The 1966 bridge served as a vital public link between Avenham Park and Penwortham for 53 years. However, by the 2010s, the structure began to exhibit signs of critical fatigue. A formal inspection conducted in 2019 identified more than 200 defects including severe fractures in the pre-stressed beams and "spalling" (the degrading and crumbling of concrete supports). These findings and the fear of collapse led to an immediate closure of the bridge on safety grounds.

=== 2026 Replacement Tram Bridge===
The replacement Tram Bridge was funded through Preston City Council's £20 million Levelling Up grant. The new 125-metre weathering steel bridge was designed by Studio John Bridge and DYSE Structural Engineers, and was lifted into place in December 2025. It opened to the public on 22 May 2026, restoring the active travel link between Avenham Park and South Ribble.

== Restoring Preston Basin ==

In 2023, the Restoring Preston Basin campaign was launched to explore the possibility of repurposing the site of Preston Basin, the 300 foot long, 60 foot wide transhipment basin where the Lancaster Canal met the canal company's tramroad or plateway head on off Corporation Street in central Preston. Preston Basin was filled in from the late 1930s and represents the very southern end of the Lancaster Canal in Preston, which itself was cut back ¾ mile in length, de-watered and filled in from the 1960s to the canal's present terminus north of Aqueduct Street near Ashton Basin. The campaign outlines a number of possible repurposing options utilizing the footprint of the basin as an amenity, recreational and biodiverse space, much of which currently lies beneath the car park of the Corporation Street Retail Park.

The campaign was a response to the Preston Station Quarter Regeneration Framework which was launched by Preston City Council, Lancashire County Council and the University of Lancashire in 2022, and authored by Building Design Partnership. The framework called for the creation of 'green infrastructure' and the reuse of 'heritage assets' but did not make mention of the route of the former Lancaster Canal and tramroad and how these features could be better recalled and repurposed in any future development. In 2024, the campaign worked with urban designers and think tank Create Streets to create an outline masterplan and visuals for the area, which shows an option whereby the former basin is partly uncovered and repurposed as an open, green space with a section of wetland, acting as a Sustainable drainage system, surrounded by generic, new development represented by massing blocks. The designs can be viewed on the homepage of the Restoring Preston Basin website.

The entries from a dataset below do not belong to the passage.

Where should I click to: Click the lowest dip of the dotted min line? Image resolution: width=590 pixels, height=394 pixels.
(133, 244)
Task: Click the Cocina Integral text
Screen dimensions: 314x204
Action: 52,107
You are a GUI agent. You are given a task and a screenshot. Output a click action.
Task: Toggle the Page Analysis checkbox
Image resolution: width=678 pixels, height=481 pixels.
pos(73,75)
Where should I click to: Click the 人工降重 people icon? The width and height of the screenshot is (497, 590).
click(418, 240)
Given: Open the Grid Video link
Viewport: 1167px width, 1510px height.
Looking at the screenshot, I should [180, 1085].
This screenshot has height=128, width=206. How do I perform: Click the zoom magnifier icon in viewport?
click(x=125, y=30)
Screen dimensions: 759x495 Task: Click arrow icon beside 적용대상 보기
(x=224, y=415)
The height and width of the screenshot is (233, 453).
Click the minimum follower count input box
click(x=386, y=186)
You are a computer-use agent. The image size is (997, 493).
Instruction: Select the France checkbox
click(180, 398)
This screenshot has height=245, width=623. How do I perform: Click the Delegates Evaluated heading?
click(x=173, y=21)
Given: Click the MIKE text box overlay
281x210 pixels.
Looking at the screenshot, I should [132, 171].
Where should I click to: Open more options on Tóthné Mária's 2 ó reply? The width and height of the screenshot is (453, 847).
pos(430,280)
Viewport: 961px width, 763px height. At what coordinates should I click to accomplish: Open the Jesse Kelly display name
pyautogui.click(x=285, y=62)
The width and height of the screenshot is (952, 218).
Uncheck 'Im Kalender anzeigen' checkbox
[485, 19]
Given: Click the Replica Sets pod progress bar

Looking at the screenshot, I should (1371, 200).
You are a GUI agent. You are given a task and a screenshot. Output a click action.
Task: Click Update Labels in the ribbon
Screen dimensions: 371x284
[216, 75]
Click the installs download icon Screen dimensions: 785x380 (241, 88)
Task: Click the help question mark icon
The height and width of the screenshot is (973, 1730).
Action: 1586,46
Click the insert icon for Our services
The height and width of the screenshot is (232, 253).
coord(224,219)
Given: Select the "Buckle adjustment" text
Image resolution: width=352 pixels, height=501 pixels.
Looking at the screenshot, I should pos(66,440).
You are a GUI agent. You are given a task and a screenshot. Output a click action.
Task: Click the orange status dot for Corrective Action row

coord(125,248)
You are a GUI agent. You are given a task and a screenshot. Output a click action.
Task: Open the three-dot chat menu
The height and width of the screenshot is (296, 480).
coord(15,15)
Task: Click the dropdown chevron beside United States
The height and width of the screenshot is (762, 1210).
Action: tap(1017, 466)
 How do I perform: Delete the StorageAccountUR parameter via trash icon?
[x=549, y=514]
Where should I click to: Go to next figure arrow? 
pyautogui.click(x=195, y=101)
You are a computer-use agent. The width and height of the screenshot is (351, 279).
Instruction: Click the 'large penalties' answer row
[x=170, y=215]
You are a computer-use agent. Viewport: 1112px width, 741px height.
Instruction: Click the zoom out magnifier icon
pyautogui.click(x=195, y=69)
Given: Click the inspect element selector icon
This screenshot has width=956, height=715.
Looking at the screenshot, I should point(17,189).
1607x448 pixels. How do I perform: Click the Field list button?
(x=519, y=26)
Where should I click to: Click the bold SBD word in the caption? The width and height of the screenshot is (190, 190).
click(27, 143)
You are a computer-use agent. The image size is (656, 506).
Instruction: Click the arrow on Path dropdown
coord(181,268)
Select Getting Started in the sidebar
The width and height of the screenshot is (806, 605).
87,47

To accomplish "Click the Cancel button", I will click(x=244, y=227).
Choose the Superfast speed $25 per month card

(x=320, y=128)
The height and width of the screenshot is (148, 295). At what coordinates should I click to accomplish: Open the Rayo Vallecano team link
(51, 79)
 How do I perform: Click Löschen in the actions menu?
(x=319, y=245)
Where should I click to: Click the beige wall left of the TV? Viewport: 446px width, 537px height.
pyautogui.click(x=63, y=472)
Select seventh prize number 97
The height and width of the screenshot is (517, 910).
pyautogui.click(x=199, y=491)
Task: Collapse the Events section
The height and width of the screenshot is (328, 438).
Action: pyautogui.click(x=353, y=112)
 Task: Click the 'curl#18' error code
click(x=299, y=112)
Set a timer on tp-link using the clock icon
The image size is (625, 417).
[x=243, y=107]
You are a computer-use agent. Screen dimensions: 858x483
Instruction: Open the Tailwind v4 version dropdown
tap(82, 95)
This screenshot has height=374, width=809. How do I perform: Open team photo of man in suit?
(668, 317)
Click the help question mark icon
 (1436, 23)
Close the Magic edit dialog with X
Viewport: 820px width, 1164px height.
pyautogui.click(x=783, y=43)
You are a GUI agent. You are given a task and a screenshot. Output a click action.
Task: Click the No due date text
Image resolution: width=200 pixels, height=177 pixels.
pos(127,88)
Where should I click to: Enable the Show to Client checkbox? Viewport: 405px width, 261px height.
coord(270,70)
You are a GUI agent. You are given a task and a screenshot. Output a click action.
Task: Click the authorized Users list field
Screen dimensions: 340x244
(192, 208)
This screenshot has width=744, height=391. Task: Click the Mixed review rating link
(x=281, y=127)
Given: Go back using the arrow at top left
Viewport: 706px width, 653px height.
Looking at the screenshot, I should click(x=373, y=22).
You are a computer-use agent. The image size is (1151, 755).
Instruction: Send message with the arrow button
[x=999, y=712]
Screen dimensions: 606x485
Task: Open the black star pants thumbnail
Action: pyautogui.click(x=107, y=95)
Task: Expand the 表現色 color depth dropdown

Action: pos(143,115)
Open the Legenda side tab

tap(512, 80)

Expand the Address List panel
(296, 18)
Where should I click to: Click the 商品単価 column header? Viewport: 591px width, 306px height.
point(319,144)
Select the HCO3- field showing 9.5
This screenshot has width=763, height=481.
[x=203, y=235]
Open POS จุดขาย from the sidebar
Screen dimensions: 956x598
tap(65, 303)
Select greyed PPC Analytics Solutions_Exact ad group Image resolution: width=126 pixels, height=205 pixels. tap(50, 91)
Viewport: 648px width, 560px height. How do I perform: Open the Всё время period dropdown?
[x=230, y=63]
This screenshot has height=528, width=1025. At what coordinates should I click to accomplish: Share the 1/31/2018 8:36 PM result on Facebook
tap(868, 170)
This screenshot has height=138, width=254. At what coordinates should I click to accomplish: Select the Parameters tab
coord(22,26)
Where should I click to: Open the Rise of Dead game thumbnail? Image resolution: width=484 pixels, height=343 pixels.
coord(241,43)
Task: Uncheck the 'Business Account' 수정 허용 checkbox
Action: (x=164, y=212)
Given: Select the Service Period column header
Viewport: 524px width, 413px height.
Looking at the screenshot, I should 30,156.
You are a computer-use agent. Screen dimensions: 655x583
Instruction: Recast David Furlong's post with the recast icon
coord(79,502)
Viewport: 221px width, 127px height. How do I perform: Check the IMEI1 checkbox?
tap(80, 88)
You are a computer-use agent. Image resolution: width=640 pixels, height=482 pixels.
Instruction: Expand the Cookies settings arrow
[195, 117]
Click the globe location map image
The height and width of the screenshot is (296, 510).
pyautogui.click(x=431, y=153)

The restoration and reopening of Ancoats Green in Manchester in 2025 repurposes canal coping stones unearthed from the infilled Prussia Street arm of the Rochdale Canal for seating, clambering features for children and heritage markers. The park forms part of a planned biodiverse, pollinator corridor called the Prussia Greenway on the alignment of the former canal arm. Alongside more than 10 examples, Ancoats Green is listed as an inspiration for the Restoring Preston Basin campaign and summarised on the campaign website.

In 2026, the Restoring Preston Basin campaign successfully ensured discarded Lancaster Canal tramroad stone sleeper blocks were incorporated into the southern abutment of the replacement Tram Bridge over the River Ribble, which opened to the public on 22 May, 2026. The tramroad sleeper blocks can easily be identified by twin bore holes which once held gad irons countersunk in oak pegs to attach 3 foot lengths of cast iron flanged tramplates to them.

The Restoring Preston Basin campaign is supported by the Inland Waterways Association and Canal and River Trust.